Let me guess the pictures in your head. You think of the shores of Lesbos covered in bright orange life jackets. And you think of the woman carrying her kids towards a safer life like some of the Syrian mothers in the picture below. 

Image source:

That is understandable, but you are wrong. Here is her real picture: 

That's the mother in the story - many years later obviously. Her name was Erika and she was my gran - my mother's mother. The little boys were my three uncles. 

So remember where you come from. Remember who build this country you are so comfortably live in now. Take a few minutes and think about what YOU would do to safe your life and the life of your children. And also remember why there was this war that forced my grandmother to leave her home. I was born in Germany several decades after the Nazi regime and I - as the individual person I am - do not feel guilty, BUT I feel that we have a responsibility to make sure that we keep our mindset free from that poison. 

And to those who come with the argument of "These people now have another religion" another anecdote from my family chronicles:
When my parents wanted to get married my other grandmother (roman-catholic) called the priest and claimed she was dying of grief because my dad wanted to marry a "heathen" who would not praise the Saints. My mother was ... gasp ... a Protestant.  It is all a matter of perspective.
I also understand that it was a bit of a different situation because my grandmother was German and she escaped "just" to another part of Germany, but that Germany was bombed to pieces and in a far worse situation to take care for refugees - German or not - than we are now. 

This is a difficult situation and that is even more true for the refugees than any of us. It is a big challenge on many levels and one of the things that most upsets me is the fact that so many other countries in the European Union pretend to be not in the same responsibility like Germany. That is not how a "Union" works. Calais for example is a place of shame and there are many more.
But just like my grandmother had no other option than leaving everything behind, we have now no other option than remembering what humanity means and act accordingly. And if we want that the at the moment so often quoted "Christian values" are & will be the base of your society we need to live after them - in good days and in bad. 
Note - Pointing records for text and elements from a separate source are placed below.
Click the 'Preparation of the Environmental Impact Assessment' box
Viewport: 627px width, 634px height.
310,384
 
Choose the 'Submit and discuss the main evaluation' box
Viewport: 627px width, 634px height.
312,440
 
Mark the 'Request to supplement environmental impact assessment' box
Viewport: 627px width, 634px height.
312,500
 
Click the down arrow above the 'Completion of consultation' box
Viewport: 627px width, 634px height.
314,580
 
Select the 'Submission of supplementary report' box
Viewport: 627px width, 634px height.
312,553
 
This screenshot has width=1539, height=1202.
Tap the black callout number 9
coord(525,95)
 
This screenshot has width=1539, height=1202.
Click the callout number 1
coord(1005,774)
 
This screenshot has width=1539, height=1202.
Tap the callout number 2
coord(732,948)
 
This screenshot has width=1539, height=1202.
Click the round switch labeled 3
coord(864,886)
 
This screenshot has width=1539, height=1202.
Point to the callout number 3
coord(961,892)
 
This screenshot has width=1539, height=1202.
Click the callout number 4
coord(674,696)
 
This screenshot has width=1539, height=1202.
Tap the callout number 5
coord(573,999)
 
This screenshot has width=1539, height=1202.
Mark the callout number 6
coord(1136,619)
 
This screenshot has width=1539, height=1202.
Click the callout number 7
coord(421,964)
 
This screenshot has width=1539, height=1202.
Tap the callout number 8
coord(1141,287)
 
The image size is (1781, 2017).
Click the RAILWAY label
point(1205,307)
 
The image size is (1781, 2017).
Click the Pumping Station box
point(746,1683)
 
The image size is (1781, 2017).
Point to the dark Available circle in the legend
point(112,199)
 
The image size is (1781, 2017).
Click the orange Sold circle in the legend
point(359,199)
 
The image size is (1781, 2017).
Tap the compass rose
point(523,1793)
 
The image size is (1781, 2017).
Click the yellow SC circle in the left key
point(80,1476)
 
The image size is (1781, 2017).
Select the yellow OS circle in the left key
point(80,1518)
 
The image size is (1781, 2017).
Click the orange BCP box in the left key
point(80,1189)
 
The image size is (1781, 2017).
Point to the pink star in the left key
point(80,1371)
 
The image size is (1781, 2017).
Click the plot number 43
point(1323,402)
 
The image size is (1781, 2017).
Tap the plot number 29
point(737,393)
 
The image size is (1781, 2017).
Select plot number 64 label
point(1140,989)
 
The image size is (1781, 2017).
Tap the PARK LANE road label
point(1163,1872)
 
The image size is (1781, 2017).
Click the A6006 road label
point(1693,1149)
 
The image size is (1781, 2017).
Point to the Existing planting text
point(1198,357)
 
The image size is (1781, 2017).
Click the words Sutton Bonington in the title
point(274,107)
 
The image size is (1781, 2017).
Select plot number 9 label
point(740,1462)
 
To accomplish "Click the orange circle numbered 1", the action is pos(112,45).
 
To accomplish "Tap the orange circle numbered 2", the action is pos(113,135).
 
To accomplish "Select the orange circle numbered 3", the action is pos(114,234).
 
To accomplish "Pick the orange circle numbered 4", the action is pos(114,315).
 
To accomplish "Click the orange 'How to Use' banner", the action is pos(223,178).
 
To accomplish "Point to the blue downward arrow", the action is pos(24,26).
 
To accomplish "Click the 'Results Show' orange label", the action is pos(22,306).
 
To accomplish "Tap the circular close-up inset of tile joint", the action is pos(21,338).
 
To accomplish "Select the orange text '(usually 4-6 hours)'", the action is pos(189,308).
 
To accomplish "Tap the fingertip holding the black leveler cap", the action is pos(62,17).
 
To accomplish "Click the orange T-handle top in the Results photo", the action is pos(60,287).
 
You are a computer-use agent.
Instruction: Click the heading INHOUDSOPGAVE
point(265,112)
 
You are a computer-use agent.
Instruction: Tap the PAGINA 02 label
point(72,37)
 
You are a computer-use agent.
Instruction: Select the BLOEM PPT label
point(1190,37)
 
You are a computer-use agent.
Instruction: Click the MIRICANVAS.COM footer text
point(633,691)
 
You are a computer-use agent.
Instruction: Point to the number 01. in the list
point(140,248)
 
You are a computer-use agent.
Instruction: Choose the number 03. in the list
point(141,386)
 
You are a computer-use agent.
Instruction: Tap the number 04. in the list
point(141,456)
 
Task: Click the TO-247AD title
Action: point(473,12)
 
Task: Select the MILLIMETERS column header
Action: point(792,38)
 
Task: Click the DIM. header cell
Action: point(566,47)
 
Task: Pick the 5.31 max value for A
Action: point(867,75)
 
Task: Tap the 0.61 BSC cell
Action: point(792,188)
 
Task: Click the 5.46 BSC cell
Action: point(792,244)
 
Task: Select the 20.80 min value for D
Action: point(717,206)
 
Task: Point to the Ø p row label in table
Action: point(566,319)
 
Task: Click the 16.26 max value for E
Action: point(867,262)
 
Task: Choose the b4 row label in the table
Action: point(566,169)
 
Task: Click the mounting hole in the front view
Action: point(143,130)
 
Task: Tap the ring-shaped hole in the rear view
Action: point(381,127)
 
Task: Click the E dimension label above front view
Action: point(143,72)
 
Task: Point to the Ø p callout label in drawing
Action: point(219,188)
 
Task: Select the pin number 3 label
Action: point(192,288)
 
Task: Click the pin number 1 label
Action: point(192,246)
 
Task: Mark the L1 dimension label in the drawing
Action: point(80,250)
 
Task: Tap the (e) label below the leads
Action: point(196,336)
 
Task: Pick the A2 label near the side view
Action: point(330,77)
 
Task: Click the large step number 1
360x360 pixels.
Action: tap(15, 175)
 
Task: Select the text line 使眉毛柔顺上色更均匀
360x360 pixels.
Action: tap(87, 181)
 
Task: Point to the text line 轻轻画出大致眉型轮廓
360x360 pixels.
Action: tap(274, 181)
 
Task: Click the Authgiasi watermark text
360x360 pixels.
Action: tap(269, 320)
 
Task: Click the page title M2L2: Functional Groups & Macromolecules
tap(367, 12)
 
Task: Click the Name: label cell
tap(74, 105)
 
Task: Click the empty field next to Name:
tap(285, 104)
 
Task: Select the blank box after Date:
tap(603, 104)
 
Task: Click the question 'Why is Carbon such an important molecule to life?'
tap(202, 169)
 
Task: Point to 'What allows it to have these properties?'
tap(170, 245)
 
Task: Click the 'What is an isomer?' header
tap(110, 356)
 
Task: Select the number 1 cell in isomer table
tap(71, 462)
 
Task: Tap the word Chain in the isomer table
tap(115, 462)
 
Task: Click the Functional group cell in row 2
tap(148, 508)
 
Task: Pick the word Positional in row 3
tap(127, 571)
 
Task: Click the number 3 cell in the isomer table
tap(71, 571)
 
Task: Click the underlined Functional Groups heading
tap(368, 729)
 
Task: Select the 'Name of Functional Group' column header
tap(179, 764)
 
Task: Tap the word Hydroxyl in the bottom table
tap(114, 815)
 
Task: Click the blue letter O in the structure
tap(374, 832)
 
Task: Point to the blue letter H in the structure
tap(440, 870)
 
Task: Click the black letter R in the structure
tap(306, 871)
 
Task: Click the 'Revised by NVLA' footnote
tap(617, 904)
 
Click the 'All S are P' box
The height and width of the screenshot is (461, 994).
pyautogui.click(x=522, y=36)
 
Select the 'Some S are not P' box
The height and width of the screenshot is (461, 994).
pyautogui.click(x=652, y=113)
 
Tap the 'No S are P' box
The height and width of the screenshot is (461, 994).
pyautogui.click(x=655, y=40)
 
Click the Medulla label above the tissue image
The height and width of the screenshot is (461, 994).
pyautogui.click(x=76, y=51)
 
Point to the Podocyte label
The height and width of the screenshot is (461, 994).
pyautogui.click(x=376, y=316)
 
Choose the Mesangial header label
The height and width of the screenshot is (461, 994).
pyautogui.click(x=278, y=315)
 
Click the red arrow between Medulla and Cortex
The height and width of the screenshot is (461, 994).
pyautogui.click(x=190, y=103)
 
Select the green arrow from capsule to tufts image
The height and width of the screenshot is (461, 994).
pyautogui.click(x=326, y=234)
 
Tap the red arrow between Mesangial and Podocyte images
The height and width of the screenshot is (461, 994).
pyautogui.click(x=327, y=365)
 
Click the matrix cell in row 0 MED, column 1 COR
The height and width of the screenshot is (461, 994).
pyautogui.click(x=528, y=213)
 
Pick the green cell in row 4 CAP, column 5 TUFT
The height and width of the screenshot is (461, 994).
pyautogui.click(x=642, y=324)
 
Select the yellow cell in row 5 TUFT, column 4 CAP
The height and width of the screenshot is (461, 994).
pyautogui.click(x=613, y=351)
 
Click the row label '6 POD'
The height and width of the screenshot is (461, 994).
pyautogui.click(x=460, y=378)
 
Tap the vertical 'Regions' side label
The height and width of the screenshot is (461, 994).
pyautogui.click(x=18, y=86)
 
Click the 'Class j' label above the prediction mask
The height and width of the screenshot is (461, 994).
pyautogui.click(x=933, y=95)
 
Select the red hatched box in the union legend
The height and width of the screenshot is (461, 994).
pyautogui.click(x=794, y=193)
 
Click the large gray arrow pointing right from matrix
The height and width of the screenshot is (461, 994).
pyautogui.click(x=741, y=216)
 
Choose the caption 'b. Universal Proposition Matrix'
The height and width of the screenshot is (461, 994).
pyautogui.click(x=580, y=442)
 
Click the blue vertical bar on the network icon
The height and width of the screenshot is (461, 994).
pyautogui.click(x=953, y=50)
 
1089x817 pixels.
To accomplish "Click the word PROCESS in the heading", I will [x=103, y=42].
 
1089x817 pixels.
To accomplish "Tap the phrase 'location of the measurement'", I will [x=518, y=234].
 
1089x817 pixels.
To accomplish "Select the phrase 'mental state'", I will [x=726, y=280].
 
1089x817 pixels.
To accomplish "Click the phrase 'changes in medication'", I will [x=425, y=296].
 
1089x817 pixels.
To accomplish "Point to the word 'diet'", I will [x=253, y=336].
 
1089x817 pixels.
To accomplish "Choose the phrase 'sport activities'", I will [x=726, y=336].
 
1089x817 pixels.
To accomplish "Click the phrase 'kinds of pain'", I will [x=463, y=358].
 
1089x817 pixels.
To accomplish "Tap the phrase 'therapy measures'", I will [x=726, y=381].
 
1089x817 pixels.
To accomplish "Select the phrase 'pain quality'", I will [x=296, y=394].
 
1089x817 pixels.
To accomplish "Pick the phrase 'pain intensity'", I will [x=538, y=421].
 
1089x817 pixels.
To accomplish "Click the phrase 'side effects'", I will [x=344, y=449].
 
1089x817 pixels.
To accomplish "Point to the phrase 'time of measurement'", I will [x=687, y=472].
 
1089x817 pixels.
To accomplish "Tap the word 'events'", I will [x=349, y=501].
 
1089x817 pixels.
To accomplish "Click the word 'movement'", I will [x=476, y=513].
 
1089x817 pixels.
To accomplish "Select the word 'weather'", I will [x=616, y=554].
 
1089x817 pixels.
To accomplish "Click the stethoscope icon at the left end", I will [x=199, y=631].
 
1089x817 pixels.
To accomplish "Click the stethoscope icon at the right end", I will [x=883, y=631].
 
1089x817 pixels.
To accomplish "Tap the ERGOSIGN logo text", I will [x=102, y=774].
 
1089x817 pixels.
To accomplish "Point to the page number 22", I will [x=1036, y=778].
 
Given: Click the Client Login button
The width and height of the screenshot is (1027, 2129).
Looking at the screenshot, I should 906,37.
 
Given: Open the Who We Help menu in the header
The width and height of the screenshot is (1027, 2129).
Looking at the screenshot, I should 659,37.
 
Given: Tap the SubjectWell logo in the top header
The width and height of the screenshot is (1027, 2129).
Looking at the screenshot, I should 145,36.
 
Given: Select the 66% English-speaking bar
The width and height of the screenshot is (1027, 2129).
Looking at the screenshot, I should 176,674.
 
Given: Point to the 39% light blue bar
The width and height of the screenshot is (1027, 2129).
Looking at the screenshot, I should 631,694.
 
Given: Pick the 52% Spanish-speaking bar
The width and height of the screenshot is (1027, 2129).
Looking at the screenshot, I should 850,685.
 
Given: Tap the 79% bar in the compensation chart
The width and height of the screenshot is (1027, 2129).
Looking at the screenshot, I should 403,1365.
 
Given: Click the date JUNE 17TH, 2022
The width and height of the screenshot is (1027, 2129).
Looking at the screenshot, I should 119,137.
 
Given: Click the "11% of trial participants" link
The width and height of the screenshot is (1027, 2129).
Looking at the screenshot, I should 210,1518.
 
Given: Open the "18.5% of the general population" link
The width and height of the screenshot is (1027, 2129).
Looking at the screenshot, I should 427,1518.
Soon we celebrate Christmas. Probably a good opportunity to read that story again. You know the one of that man and his pregnant wife who were forced at winter time to leave their home and go on a long and exhausting journey; the one about them not finding any other shelter than a stable when the woman was about to give birth because nobody would let them in; the one about nobody giving a shit about the newborn except for a handful of animals, some shepherds and three wise men from .... oh wait right ... the orient.  

PS: Any hate comments on the blog or social media will be deleted and the sender blocked.